However, the Fukushima disaster is only the most recent example of atomic power and nuclear weapons sites creating and spreading these microparticles. Prior occurrences include various U.S. weapons sites and the ruined Chernobyl reactor. While government and industry cover up this hazard, community volunteer citizen science efforts – collaborations between scientists and community volunteers – are tracking the problem to raise awareness of its tremendous danger in Japan and across the globe.

After the Fukushima nuclear disaster began, one highly radioactive specimen, a particle small enough to inhale or ingest, was found in a private home where it should not have been, hundreds of miles from its source, in a vacuum cleaner bag containing simple house dust.

This “high activity radioactively-hot dust particle” came from a house in Nagoya, Japan – after it had traveled 270 miles from Fukushima. The only radioactive particle found in the home’s vacuum cleaner bag, it was an unimaginably minuscule part of the ruined radioactive core material from Fukushima – many times smaller than the width of a human hair. We know it came from Fukushima because it contained cesium-134, meaning that the particle came from a recent release, and we know it is a piece of core material specifically because it was so radioactive that it could not have come from any other material.

Most of the particle’s radioactivity came from cesium-134 and cesium-137. By the time it was collected, some of the particle’s radioactivity, mostly from iodine-131, had already decayed.

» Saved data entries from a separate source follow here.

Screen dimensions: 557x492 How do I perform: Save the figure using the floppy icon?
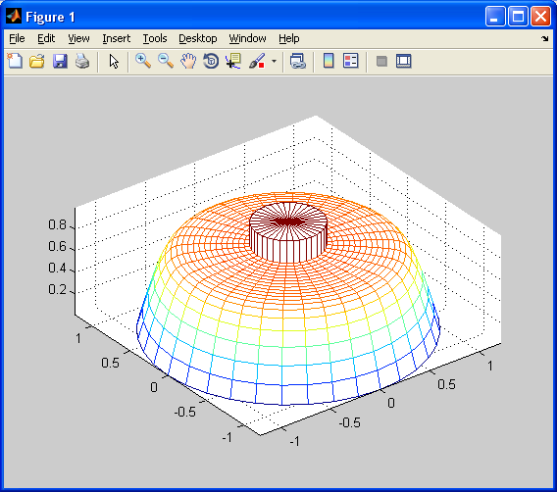coord(60,62)
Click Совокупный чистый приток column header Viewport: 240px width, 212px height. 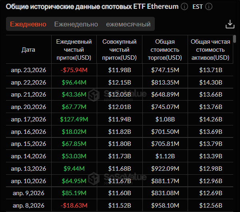(x=120, y=50)
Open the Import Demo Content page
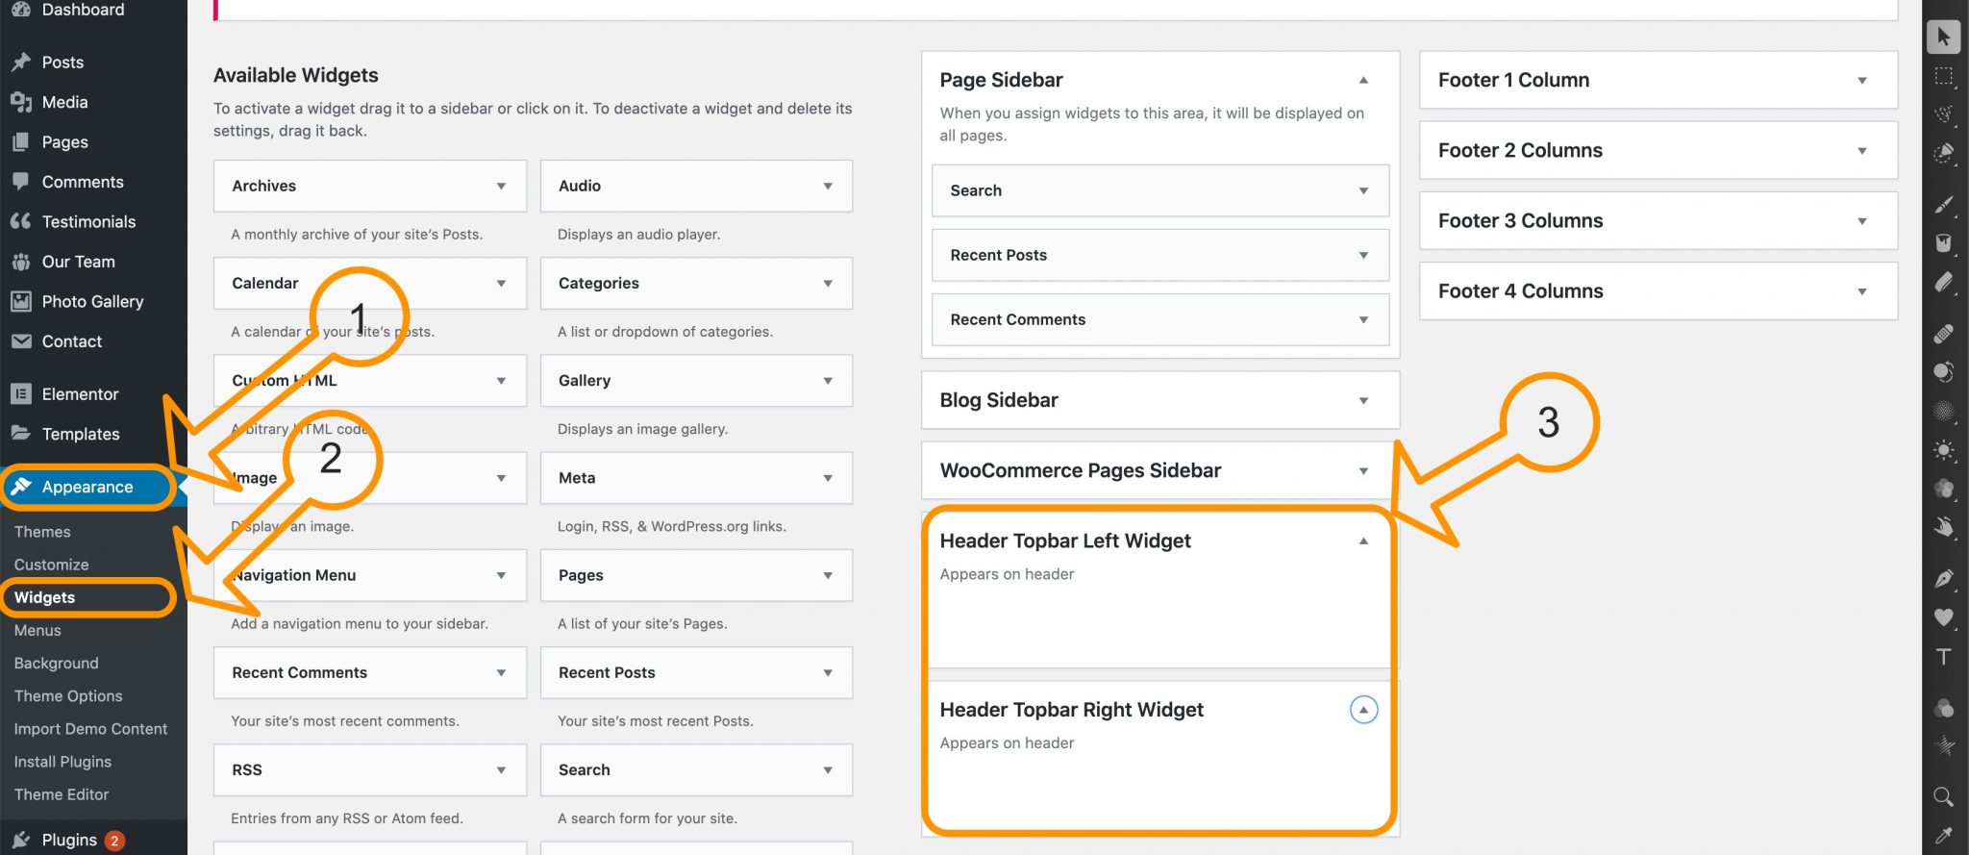 pos(91,728)
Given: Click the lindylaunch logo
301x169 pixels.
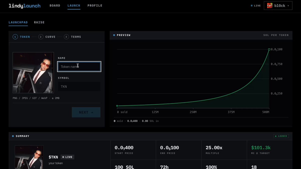Looking at the screenshot, I should 24,6.
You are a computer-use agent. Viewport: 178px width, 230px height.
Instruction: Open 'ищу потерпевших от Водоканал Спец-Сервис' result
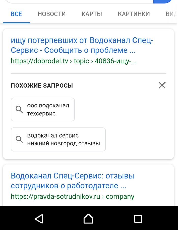tap(73, 45)
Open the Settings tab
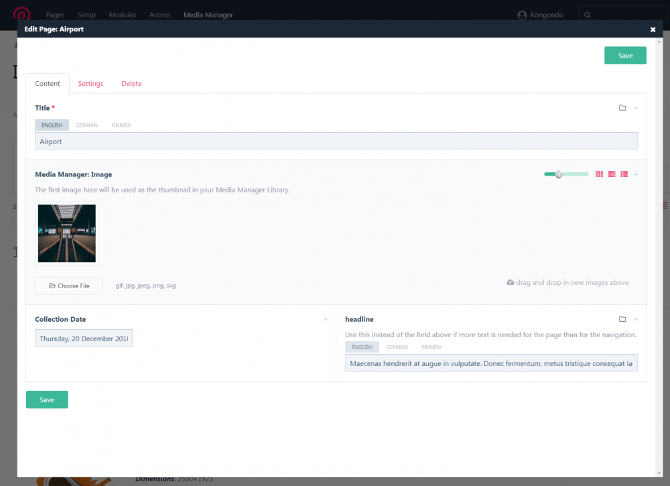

Named “corium” by scientists, it was still thousands of times more radioactive (5,200,000,000,000,000 disintegrations per second per kilogram — that’s 5.2 quadrillion more than the average activity (26,000 disintegrations per second per kilogram) found in dust and soil samples collected through community volunteer efforts from across Japan — with a focus on areas around Fukushima — since the 2011 nuclear disaster began. By way of comparison, in the U.S., average soil and dust activity is thousands of times lower.

Due to privacy concerns, we are not permitted to know the identities of the Nagoya residents who participated in the dust sampling collection and in whose home the particle was found. Nor do we know how many people lived in the home; if there were children or babies present; or pets; or pregnant women. And we will never know if there were any other radioactive microparticles in the home that did not make it into that vacuum cleaner bag.

We do not know how the particle got there. No one in the home (nor the vacuum cleaner) had any connection to the Fukushima reactors or the exclusion zone. Was the particle transported by a car tire into their city? On someone’s shoes? Did it fly in through a window after being lofted by air currents? Did it arrive by a combination of forces? We do not know if other particles like this travelled just as far in all directions, or who may have taken a breath at just the wrong moment, so that a similar microparticle might be lodged in their lungs.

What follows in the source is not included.